EXTRACT TO READ:
BEGIN
Frames-and-containers-Charlie-lyne

Having only just featured his hilarious documentary Fish Story on Directors Notes last month, filmmaker and ‘sometime film critic’ Charlie Lyne is back on the site with an all together different type of short film. A video essay focused on ‘the enduring cinematic tussle between frame and container’, Lyne’s 9-minute short Frames and Containers explores the history of aspect ratios in film in the director’s trademark informative, yet playful approach

What inspired you to make Frames and Containers?

I gatecrashed an event at the Whitechapel Gallery in London last year, a kind of essay film symposium called Indefinite Visions. I’m not an academic, so I was initially put off by a lot of the lingo (I’ve never heard the word “pedagogical” spoken so many times in quick succession) but I soon realised how accessible a lot of the material really was, and how precisely it could express hitherto vague ideas about cinema that had been percolating through my mind.

After the event, the brilliant video essayist Richard Misek asked me if I’d be willing to contribute a video to a special edition of the video essay journal [in]Transition, tied to the symposium, and I said I would. He then gave me a selection of essays I could choose to respond to, and one of them was Julian Hanich’s Reflecting on Reflections, which became the basis for Frames and Containers.
END
EXERCISE GOAL: Reproduce the passage of the Frames and Containers interview between "After the event, the" and "Frames and Containers.", inclusive.

Data entries
BEGIN
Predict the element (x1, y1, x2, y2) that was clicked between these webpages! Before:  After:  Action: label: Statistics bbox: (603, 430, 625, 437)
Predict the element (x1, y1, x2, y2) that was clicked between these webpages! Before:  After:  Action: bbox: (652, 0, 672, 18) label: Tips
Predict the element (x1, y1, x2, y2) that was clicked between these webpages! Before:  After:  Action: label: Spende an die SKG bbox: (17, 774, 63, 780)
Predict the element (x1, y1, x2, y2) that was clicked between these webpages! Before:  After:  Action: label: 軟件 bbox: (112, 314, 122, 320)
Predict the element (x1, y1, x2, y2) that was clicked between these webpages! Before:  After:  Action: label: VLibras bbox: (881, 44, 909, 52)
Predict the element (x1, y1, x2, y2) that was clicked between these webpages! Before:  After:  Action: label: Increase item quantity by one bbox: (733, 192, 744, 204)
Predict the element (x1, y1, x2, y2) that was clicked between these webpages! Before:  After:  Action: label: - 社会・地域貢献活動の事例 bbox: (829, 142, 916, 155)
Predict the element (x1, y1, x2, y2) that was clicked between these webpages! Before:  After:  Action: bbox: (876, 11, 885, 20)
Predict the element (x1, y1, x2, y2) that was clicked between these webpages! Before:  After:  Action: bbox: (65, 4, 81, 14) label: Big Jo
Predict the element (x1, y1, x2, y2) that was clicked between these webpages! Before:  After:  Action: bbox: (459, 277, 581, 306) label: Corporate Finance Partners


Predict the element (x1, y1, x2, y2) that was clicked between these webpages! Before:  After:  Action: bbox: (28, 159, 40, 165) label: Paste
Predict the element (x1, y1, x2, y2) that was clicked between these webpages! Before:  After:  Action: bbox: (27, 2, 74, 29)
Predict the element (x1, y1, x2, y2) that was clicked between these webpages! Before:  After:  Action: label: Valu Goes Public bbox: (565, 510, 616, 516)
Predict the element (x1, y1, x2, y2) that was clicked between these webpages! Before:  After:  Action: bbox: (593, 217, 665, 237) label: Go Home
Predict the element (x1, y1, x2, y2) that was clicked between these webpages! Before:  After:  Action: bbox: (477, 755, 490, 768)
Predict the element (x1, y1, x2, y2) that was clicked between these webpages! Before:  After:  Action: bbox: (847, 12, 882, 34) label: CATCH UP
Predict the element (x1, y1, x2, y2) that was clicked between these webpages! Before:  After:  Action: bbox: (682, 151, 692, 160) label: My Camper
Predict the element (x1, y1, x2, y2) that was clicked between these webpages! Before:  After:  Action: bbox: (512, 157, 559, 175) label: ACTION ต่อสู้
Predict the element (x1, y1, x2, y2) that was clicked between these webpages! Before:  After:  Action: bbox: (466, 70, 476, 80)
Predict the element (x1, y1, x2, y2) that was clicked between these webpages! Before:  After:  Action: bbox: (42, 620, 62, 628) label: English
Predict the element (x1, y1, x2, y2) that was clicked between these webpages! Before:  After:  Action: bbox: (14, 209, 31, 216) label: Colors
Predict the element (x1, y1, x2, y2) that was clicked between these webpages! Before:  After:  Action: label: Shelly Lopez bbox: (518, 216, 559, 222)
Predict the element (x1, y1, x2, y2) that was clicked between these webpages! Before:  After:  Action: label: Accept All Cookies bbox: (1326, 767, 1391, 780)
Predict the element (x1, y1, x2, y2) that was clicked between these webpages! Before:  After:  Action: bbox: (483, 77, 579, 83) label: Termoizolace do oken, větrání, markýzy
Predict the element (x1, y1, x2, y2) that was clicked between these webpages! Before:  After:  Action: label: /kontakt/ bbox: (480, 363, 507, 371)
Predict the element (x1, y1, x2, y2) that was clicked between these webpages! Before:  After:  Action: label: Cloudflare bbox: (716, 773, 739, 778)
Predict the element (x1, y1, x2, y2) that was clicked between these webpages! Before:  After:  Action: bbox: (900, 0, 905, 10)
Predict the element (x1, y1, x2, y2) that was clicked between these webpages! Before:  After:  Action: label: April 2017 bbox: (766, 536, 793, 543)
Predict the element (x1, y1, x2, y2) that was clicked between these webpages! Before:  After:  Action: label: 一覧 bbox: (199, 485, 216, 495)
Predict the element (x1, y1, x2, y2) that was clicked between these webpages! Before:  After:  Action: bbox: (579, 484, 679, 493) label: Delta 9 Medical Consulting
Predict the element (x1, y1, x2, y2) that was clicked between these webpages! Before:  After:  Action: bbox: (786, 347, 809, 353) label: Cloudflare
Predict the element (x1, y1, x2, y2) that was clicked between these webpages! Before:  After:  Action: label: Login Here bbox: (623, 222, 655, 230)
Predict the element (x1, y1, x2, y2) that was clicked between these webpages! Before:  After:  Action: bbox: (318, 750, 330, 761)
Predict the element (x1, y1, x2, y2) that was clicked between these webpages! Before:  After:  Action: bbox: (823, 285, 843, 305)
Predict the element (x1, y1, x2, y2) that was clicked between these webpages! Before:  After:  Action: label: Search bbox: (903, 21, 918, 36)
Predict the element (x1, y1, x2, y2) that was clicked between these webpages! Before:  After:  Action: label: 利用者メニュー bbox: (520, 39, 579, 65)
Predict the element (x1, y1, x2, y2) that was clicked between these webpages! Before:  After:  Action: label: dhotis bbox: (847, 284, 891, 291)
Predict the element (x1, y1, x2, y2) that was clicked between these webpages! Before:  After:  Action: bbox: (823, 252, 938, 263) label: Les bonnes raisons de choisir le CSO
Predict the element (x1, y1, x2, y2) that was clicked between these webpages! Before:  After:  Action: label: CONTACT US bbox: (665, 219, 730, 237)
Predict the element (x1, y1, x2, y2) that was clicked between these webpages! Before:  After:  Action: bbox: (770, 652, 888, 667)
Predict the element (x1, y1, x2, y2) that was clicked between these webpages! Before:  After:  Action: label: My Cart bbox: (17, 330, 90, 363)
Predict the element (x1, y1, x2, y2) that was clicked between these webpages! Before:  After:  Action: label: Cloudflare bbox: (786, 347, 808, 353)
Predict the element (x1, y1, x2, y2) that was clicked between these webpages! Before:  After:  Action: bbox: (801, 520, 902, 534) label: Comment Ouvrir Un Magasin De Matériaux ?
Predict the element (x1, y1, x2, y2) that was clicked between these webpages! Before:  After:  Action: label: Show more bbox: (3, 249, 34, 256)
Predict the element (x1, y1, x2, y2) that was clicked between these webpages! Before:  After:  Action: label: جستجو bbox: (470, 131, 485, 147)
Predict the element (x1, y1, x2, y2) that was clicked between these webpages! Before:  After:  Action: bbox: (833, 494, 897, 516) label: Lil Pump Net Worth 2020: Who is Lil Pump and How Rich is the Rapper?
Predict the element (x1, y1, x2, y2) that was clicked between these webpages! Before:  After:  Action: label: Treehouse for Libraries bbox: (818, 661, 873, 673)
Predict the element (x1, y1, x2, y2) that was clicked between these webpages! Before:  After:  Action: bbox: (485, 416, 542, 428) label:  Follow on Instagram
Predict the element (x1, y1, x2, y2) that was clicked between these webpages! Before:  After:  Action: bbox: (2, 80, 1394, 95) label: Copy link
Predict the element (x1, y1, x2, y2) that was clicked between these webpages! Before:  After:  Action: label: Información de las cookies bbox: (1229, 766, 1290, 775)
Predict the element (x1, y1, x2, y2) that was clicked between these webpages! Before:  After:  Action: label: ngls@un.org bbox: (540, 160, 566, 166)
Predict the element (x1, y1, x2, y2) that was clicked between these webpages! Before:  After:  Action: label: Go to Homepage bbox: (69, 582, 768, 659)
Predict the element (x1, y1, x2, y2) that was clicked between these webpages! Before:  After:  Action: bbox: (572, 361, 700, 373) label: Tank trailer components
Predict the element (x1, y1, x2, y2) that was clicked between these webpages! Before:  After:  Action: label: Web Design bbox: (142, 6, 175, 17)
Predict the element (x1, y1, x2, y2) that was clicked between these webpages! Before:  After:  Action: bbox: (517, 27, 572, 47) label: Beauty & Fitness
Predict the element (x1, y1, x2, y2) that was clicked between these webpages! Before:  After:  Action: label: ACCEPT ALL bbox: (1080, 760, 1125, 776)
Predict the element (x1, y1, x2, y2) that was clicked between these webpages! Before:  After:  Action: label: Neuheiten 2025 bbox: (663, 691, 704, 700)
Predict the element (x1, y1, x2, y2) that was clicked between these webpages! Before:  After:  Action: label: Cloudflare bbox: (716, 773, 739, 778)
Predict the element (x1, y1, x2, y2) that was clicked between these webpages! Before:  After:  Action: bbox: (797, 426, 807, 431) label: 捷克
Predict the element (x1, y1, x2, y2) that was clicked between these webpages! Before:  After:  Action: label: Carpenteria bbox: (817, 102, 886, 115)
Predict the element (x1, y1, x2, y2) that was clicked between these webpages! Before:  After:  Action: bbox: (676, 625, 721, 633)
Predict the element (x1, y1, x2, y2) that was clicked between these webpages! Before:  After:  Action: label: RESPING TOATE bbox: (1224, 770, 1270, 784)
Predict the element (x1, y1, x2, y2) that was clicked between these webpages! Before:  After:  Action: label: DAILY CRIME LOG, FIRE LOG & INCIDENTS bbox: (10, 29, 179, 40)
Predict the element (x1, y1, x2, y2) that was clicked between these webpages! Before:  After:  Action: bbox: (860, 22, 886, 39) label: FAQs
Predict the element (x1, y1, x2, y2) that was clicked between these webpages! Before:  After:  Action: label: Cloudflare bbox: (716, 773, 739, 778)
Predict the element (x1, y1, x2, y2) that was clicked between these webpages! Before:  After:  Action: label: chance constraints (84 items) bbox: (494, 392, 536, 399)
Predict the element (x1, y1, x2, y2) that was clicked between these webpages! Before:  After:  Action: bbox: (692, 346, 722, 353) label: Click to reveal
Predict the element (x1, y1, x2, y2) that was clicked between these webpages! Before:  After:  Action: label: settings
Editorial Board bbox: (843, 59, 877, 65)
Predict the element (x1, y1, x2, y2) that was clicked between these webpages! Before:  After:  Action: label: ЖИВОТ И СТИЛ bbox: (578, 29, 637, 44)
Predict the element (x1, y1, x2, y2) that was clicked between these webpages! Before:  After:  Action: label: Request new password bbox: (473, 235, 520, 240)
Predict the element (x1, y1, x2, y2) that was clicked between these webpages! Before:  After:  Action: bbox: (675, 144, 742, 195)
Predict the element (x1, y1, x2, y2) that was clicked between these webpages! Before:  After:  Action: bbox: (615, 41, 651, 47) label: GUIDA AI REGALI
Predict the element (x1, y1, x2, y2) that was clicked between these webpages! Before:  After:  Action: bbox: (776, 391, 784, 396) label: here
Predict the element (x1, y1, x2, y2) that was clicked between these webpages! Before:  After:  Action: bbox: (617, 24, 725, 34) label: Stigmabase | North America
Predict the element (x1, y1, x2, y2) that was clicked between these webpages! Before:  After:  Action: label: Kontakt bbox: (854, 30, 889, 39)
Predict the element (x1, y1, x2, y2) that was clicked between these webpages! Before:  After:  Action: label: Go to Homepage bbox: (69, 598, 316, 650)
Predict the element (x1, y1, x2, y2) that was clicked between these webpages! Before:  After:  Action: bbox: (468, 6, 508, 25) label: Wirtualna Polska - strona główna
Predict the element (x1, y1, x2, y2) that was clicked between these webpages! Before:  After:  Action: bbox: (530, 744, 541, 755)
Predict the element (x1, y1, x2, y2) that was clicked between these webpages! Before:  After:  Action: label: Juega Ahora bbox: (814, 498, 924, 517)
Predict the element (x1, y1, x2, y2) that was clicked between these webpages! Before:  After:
END
SOLUTION FOR THIS PROBLEM:
After the event, the brilliant video essayist Richard Misek asked me if I’d be willing to contribute a video to a special edition of the video essay journal [in]Transition, tied to the symposium, and I said I would. He then gave me a selection of essays I could choose to respond to, and one of them was Julian Hanich’s Reflecting on Reflections, which became the basis for Frames and Containers.